"Changeling" is a song by English pop singer-songwriter Alison Moyet, and is the third single released off her eighth studio album, The Minutes (2013).

Background
Moyet offered "Changeling" as a free digital download via her web official site in February 2013 in order to give listeners a taste of what was to come from her upcoming album.

Changeling was under consideration as a possible album title.
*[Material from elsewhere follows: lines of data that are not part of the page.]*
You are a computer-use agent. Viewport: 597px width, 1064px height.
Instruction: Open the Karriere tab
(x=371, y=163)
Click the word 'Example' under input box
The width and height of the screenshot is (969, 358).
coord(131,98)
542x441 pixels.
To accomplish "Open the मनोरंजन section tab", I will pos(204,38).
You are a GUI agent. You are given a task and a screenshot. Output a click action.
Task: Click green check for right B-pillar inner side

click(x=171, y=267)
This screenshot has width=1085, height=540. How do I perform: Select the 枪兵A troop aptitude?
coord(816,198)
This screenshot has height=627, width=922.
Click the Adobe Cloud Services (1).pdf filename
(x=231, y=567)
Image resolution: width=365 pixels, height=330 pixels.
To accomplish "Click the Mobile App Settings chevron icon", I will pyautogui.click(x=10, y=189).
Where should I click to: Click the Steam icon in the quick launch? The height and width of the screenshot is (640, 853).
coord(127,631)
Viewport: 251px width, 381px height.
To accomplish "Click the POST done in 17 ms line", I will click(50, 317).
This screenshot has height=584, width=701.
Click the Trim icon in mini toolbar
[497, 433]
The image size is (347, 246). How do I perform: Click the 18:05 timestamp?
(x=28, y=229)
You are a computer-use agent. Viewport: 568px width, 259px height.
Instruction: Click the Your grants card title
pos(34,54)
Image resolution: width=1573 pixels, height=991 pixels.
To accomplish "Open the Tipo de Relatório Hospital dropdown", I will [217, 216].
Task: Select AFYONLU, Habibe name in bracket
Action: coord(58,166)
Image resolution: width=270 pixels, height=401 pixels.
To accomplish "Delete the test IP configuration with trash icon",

The idea was nixed once Moyet learned that singer Toyah Willcox had an album of the same name (The Changeling).

Critical reception
Upon release, Contactmusic.com said: ""Changeling" finds Alison's voice on strong and seductive form, with its powerful, experimental and dramatic style indicative of the boundary-pushing album as a whole." Digital Spy noted the song indicated that Moyet's "rich vocal still lends itself remarkably well to a swirling electronic paean".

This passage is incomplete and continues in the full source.